For all I know, it's something widely known among Indo-Europeanists who study that bit of the territory. I'm not one of them, Phrygian and Macedonian (is it even IE?) were blips at the periphery of the periphery of the PIE gunk I studied in grad school.

Maybe they're just stating that the word were replaced and it's a bad translation (I can't find this in Macedonian, but it must be there); then I'd want them to show that they know "Bsefa" is equivalent to "Vesta" from some other source, and why it's a reference to a goddess and not just a name. It happens that gods and humans have the same names sometimes.

Not saying Aleksovski is wrong. But there's a tendency in some quarters to overreach a bit in the significance of what's found, and go for interpretations based as much in hope and aspiration as in reason and fact. I've seen some rather odd expositions of what appears to be early writing from East Slavic territory and Bulgaria, usually bolstering not so much a scholarly, but a nationalistic, point. Makes me leery of claims that just happen to be so perfectly coincident with nationalist claims.

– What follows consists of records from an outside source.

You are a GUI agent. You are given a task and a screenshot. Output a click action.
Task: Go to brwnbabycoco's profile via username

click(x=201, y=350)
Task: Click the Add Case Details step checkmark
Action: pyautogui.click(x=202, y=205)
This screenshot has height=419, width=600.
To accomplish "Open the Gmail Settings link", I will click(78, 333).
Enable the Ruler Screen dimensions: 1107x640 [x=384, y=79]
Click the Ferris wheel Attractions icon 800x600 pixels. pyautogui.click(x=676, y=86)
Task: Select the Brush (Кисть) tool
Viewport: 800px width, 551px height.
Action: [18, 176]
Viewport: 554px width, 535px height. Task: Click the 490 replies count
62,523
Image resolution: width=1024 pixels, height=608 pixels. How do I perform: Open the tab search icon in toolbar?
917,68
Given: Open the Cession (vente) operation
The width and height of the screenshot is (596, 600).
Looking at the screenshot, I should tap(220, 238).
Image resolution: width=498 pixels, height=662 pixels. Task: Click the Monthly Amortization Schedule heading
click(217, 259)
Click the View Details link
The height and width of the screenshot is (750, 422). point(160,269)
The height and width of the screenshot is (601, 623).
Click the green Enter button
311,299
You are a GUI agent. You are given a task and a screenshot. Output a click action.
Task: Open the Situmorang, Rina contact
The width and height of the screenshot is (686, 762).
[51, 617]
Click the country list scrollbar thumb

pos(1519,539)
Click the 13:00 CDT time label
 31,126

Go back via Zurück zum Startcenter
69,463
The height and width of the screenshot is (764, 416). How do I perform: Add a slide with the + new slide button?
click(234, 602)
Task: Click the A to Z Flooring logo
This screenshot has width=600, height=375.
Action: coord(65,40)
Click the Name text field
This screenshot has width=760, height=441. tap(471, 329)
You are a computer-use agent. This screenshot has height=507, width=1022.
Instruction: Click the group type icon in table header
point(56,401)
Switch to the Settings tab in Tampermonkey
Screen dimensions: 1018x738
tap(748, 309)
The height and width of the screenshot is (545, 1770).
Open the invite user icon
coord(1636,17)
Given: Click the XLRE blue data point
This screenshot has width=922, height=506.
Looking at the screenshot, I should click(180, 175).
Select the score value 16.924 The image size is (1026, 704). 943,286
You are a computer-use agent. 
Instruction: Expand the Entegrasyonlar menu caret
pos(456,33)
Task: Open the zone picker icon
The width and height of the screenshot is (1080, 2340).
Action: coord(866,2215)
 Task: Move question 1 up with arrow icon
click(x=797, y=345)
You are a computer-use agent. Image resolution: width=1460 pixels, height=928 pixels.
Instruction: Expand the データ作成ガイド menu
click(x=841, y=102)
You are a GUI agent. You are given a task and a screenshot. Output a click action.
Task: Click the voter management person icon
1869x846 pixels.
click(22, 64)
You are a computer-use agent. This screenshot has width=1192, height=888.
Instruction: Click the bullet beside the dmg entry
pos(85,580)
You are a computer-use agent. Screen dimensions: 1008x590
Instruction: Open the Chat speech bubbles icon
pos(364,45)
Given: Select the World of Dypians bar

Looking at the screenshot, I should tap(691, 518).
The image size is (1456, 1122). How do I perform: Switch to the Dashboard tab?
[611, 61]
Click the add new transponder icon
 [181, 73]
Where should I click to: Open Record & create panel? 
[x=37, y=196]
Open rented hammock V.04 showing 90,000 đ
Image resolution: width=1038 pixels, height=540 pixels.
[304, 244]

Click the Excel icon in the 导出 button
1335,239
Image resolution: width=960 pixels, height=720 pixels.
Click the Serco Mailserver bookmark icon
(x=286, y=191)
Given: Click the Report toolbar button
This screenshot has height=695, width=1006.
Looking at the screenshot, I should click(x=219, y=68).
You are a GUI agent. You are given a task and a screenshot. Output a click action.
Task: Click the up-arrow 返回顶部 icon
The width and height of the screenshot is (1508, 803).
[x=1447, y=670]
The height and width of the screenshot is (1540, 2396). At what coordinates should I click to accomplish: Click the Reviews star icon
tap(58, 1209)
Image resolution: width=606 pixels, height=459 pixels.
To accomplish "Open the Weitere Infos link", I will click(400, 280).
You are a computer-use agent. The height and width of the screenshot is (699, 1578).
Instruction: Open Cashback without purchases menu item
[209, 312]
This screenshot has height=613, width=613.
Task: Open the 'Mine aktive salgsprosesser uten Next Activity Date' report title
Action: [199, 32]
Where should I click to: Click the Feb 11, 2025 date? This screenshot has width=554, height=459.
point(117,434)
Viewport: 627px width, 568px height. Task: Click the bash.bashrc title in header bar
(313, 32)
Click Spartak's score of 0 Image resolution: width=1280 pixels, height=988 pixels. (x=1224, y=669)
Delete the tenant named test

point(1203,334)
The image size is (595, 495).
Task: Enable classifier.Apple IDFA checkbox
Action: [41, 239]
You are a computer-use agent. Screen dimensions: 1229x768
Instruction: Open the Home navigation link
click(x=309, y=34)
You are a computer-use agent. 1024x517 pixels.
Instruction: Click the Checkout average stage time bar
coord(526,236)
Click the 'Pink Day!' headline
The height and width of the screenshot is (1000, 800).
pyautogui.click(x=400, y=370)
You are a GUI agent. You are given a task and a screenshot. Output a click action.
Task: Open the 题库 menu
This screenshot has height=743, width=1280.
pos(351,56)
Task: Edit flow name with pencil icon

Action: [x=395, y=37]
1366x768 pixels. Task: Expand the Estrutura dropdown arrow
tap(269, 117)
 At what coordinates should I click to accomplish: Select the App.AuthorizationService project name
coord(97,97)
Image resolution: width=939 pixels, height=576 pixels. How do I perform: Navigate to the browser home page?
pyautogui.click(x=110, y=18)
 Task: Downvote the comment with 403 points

A makedonec is pointing out the importance of his homeland in things Macedonian(TM) ... since Greece, of course, claims the moniker and the "real" territory. At the same time, it would burnish the Macedonian's credentials against the Kosovar, some of whom had said that they were also the autochthonous inhabitants of the region before the Slavs came in (and usurped the name in the south before moving, paradoxically, north). To find actual Macedonian written there--not Slavic, not Phrygian (which some Albanians claim were they), would undercut the Albanian claim, as well, unless the Albanians can find some evidence that the pot was imported over hill and over dale. Such as doing an analysis of the clay and where that kind of clay deposit is found. Ahem.

Now, if the writing is Phrygian, he's screwed (but good luck with showing that, there's not just a lot of Phrygian documents lying about); if it's not Phrygian or Macedonian, it's pointless in this debate if it's a language known from elsewhere, or groundbreaking if it's a new language. I'll wait for the publication, and hope that it's one of Aleksovki's better ones.

BTW, it'll be ah-LEK-sof-ski, accent ever on the antepenultimate (in standard Mac.).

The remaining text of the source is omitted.